The results for a classifier can be represented in a confusion matrix, where a,b,c and d represent the number of examples falling into each possible outcome:
| Prediction | |||
|---|---|---|---|
| Class -1 | Class +1 | ||
| Truth | Class -1 | a | b |
| Class +1 | c | d | |
The balanced error rate is the average of the errors on each class: BER = 0.5*(b/(a+b) + c/(c+d)).
The area under curve is defined as the area under the ROC curve. This area is equivalent to the area under the curve obtained by plotting a/(a+b) against d/(c+d) for each confidence value, starting at (0,1) and ending at (1,0). The area under this curve is calculated using the trapezoid method. In the case when no confidence values are supplied for the classification the curve is given by {(0,1),(d/(c+d),a/(a+b)),(1,0)} and AUC = 1 - BER.

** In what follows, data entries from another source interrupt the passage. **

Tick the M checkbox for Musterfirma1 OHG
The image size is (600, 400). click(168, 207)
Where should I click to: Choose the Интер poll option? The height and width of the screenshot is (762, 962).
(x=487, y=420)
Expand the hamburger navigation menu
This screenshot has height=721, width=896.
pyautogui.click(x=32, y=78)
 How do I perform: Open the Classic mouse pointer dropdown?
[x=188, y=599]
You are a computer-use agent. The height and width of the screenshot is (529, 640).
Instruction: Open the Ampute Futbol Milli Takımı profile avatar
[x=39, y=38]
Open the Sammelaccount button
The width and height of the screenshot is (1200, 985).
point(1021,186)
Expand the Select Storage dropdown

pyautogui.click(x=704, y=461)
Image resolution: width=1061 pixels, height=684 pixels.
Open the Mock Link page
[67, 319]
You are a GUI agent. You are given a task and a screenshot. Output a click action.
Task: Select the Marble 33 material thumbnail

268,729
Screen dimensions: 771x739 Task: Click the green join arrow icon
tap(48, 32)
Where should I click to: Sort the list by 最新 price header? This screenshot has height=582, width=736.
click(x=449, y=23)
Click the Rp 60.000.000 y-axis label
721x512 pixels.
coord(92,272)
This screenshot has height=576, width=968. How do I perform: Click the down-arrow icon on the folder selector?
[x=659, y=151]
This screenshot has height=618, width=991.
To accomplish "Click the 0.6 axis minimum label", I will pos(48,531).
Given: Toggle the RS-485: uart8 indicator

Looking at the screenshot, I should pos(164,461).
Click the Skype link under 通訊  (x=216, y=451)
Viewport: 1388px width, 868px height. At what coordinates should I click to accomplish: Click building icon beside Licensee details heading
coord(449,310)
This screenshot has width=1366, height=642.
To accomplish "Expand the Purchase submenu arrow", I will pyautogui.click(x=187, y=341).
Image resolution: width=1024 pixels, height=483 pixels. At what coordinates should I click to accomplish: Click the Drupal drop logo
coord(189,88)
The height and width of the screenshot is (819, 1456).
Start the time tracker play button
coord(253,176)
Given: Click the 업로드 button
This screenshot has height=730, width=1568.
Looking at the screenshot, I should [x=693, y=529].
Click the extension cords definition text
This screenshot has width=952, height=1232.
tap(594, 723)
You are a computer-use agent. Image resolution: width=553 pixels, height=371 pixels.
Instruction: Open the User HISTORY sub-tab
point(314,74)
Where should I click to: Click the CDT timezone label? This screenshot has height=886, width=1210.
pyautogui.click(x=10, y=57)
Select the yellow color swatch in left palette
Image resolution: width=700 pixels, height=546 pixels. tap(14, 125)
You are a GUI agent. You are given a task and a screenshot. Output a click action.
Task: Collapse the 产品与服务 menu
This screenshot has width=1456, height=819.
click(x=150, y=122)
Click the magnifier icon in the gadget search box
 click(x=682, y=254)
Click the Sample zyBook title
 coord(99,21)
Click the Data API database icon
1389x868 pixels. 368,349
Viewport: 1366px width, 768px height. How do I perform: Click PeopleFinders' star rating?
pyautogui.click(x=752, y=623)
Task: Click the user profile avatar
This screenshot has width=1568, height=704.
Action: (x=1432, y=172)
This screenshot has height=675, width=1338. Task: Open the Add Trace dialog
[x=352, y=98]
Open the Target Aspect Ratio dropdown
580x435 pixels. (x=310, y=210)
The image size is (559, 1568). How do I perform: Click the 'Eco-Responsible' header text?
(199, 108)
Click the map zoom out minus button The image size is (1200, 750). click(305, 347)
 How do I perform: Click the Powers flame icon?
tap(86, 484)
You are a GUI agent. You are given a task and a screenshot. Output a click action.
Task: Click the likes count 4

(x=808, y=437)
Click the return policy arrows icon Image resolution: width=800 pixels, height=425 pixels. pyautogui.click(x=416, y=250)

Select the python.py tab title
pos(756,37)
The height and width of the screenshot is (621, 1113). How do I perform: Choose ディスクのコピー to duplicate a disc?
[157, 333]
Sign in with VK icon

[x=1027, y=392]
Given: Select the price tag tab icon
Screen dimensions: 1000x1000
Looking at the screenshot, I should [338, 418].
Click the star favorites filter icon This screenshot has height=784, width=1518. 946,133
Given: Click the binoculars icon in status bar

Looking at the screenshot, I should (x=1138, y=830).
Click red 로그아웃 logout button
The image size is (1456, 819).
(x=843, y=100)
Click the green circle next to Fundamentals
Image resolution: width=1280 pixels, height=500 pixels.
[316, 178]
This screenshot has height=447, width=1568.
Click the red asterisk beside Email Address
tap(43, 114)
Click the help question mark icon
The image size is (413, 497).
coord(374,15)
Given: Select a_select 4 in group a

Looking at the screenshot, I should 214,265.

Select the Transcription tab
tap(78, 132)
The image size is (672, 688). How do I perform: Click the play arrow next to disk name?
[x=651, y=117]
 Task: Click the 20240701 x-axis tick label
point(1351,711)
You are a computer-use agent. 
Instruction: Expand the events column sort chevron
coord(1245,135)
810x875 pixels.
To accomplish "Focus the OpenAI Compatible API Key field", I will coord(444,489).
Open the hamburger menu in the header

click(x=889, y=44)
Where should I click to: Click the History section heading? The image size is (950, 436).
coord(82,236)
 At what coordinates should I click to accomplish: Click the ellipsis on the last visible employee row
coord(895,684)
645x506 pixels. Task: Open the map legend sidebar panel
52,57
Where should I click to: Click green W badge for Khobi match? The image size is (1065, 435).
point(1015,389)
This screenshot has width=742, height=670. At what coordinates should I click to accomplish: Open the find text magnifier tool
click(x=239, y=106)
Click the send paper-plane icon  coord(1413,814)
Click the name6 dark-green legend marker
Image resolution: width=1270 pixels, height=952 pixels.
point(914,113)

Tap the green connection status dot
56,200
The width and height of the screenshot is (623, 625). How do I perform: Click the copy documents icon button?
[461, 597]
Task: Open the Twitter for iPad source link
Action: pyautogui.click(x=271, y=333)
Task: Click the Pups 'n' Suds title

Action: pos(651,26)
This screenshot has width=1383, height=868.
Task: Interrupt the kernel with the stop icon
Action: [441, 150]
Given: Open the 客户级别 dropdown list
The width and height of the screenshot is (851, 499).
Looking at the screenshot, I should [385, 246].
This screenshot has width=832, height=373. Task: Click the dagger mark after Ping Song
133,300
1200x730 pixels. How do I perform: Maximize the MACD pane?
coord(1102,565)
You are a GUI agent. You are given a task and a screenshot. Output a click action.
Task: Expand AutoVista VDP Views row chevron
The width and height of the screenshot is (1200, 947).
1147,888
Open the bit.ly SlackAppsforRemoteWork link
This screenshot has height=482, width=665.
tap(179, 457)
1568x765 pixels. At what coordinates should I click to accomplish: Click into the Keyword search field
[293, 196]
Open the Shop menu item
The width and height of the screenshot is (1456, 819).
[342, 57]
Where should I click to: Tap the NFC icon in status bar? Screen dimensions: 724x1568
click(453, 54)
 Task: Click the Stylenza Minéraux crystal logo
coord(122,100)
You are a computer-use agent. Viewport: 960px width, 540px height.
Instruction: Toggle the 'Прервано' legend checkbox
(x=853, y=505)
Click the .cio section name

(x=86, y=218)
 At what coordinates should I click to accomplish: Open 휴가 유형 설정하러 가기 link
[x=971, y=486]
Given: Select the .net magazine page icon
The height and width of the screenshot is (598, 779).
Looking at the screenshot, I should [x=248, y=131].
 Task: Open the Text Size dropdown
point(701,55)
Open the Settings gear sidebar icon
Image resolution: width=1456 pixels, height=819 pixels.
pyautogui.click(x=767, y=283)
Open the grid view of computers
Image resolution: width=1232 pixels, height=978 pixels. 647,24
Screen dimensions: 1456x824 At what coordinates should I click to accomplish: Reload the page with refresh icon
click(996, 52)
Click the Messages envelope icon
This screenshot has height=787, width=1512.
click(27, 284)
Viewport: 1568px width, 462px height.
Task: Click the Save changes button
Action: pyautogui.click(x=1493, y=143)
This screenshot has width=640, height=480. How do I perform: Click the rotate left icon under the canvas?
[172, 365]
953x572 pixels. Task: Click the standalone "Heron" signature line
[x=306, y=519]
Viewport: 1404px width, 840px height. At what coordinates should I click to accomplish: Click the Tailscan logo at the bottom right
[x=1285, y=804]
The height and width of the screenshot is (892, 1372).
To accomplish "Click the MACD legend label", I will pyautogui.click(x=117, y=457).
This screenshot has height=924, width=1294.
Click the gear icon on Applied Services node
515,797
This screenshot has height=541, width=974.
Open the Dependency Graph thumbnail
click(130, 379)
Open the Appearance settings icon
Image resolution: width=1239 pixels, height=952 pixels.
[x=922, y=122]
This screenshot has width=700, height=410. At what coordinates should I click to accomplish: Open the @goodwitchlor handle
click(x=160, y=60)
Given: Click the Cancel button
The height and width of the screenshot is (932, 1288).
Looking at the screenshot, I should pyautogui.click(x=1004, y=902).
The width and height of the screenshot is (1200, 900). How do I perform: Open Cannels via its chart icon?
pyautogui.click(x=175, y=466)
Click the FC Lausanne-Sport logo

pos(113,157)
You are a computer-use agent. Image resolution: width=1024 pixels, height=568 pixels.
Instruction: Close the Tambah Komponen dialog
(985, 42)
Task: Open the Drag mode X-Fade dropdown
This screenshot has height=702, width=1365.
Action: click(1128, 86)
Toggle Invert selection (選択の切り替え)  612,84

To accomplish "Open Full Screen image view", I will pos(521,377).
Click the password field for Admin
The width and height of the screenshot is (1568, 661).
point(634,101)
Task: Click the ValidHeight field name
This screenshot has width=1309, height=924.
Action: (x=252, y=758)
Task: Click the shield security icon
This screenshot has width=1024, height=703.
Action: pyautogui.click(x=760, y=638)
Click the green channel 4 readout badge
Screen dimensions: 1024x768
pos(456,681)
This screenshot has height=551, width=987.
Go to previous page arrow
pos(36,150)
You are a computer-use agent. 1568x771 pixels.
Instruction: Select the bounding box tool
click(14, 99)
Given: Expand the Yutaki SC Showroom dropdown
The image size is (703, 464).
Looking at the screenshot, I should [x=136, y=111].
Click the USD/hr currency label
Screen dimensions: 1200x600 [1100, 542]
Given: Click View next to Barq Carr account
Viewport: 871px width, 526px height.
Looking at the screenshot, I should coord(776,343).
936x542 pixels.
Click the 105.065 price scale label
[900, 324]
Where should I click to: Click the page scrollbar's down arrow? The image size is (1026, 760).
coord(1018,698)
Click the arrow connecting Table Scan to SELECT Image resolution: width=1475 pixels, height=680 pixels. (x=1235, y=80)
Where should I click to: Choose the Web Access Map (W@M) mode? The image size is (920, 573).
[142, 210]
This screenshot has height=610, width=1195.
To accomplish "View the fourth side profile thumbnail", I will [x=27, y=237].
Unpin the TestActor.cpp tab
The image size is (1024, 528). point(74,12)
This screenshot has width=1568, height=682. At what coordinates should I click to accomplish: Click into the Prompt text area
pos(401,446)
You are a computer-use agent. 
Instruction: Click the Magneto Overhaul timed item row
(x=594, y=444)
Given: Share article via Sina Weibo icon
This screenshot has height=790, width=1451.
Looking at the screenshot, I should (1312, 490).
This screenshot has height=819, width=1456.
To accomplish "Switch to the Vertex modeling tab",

The fraction of features is simply the ratio of the number of features used by the classifier to the total number of features in the dataset.
Some additional features were added to the original datasets having similar distributions to the original features; these additional features are termed probes. The fraction of probes is simply the ratio of the number of probes used to the number of features used by a classifier.